═══ SOURCE RECORDS ═══

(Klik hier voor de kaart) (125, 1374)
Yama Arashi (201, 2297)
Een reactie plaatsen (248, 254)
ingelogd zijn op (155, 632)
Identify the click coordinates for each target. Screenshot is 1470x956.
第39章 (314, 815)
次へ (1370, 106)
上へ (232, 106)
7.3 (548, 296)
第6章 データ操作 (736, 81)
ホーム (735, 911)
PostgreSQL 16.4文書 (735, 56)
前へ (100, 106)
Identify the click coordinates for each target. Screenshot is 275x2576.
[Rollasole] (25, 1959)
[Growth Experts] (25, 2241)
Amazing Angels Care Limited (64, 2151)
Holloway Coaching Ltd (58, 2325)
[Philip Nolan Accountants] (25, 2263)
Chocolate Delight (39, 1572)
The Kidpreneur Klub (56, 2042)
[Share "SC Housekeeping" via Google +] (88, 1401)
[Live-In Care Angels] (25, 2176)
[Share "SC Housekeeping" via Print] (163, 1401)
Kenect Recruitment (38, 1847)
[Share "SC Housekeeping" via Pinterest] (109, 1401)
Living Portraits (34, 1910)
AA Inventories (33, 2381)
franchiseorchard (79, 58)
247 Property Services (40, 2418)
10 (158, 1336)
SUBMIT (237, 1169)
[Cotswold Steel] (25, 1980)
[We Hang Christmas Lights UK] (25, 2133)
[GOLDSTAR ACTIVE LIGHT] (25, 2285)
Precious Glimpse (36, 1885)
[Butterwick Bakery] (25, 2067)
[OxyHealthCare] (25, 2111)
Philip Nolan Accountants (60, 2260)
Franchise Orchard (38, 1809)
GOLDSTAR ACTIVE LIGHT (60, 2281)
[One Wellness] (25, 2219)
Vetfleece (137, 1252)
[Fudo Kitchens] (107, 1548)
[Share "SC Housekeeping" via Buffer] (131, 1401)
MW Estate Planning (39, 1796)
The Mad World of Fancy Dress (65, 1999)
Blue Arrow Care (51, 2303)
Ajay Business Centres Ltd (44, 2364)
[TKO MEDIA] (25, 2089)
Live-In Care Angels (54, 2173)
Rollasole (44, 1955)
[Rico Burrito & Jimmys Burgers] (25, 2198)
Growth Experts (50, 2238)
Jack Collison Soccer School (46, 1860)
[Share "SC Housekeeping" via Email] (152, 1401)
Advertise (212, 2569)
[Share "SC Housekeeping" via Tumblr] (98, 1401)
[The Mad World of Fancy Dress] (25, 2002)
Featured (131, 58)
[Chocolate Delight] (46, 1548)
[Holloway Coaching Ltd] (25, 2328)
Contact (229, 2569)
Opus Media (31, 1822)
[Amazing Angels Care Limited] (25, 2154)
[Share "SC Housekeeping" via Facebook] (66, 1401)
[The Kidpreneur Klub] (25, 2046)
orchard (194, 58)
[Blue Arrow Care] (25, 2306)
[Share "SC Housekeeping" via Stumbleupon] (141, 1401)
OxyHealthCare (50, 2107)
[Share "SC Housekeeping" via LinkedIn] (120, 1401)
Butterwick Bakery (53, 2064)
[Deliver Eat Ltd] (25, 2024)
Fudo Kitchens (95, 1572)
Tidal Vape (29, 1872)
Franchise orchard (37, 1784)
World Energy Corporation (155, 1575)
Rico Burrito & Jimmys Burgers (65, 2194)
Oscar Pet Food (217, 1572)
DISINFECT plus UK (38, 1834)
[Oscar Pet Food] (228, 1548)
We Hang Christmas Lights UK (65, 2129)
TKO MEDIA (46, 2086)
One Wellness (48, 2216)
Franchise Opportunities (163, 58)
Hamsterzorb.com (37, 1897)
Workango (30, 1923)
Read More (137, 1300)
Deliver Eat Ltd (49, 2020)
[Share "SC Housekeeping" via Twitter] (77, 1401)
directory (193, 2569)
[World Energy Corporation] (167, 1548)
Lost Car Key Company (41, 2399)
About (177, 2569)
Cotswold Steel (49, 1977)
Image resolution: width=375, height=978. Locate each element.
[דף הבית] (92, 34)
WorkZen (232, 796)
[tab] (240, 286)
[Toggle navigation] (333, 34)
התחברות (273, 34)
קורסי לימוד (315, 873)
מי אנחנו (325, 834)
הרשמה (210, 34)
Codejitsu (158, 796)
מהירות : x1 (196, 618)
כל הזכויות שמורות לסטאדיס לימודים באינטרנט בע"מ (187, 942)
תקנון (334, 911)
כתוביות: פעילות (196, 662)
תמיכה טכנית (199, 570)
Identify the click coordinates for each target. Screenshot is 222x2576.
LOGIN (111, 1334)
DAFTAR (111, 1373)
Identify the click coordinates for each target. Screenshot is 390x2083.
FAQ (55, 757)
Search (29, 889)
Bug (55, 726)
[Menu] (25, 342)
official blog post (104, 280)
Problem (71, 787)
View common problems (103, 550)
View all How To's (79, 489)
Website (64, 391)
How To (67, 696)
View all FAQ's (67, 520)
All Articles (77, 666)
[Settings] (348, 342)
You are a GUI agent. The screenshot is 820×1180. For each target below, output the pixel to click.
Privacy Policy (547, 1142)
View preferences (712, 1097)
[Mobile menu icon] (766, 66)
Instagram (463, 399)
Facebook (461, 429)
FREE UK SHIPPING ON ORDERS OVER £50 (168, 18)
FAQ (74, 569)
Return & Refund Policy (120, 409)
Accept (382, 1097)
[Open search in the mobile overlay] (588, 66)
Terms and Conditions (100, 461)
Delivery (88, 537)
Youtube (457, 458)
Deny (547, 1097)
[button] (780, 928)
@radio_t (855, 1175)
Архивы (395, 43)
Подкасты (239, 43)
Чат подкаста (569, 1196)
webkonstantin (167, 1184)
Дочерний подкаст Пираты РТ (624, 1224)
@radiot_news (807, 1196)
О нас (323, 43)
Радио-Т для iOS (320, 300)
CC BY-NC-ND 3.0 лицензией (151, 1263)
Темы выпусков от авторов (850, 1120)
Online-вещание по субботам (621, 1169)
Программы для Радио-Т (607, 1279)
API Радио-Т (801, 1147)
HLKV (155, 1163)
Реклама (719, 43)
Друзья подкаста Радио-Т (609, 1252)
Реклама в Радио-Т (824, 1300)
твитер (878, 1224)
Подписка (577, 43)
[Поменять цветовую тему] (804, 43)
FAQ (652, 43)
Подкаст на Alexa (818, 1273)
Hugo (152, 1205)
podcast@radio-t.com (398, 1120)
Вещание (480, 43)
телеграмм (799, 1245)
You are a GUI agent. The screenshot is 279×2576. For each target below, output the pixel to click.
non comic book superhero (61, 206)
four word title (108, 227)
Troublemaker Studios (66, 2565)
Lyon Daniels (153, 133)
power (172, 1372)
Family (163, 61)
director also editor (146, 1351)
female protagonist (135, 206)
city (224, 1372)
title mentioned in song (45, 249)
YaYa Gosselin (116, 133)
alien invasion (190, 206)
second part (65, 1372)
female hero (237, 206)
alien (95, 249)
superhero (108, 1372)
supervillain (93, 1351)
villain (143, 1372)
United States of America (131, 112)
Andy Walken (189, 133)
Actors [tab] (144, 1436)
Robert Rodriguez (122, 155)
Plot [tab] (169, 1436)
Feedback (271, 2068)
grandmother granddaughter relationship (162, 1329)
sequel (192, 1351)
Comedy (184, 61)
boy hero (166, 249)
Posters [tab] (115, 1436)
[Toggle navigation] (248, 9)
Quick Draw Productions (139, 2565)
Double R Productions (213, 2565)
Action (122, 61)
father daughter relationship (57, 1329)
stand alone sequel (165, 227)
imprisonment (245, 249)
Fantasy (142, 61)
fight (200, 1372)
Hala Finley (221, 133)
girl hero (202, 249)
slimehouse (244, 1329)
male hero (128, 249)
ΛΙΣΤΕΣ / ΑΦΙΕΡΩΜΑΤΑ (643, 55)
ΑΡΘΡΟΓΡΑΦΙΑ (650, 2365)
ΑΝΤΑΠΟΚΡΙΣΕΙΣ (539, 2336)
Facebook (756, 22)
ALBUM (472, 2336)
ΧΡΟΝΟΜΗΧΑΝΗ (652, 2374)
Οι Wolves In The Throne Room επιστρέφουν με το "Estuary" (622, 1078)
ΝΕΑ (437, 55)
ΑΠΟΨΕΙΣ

═══

WHAT YOU NEED TO DO
Above are the entries. Copy exactly the part that opens with the line containing "TKO MEDIA (46, 2086)" and closes with the line containing "תמיכה טכנית (199, 570)", and no more.

REPLY TO THE EXERCISE
TKO MEDIA (46, 2086)
One Wellness (48, 2216)
Franchise Opportunities (163, 58)
Hamsterzorb.com (37, 1897)
Workango (30, 1923)
Read More (137, 1300)
Deliver Eat Ltd (49, 2020)
[Share "SC Housekeeping" via Twitter] (77, 1401)
directory (193, 2569)
[World Energy Corporation] (167, 1548)
Lost Car Key Company (41, 2399)
About (177, 2569)
Cotswold Steel (49, 1977)
Image resolution: width=375, height=978. Locate each element.
[דף הבית] (92, 34)
WorkZen (232, 796)
[tab] (240, 286)
[Toggle navigation] (333, 34)
התחברות (273, 34)
קורסי לימוד (315, 873)
מי אנחנו (325, 834)
הרשמה (210, 34)
Codejitsu (158, 796)
מהירות : x1 (196, 618)
כל הזכויות שמורות לסטאדיס לימודים באינטרנט בע"מ (187, 942)
תקנון (334, 911)
כתוביות: פעילות (196, 662)
תמיכה טכנית (199, 570)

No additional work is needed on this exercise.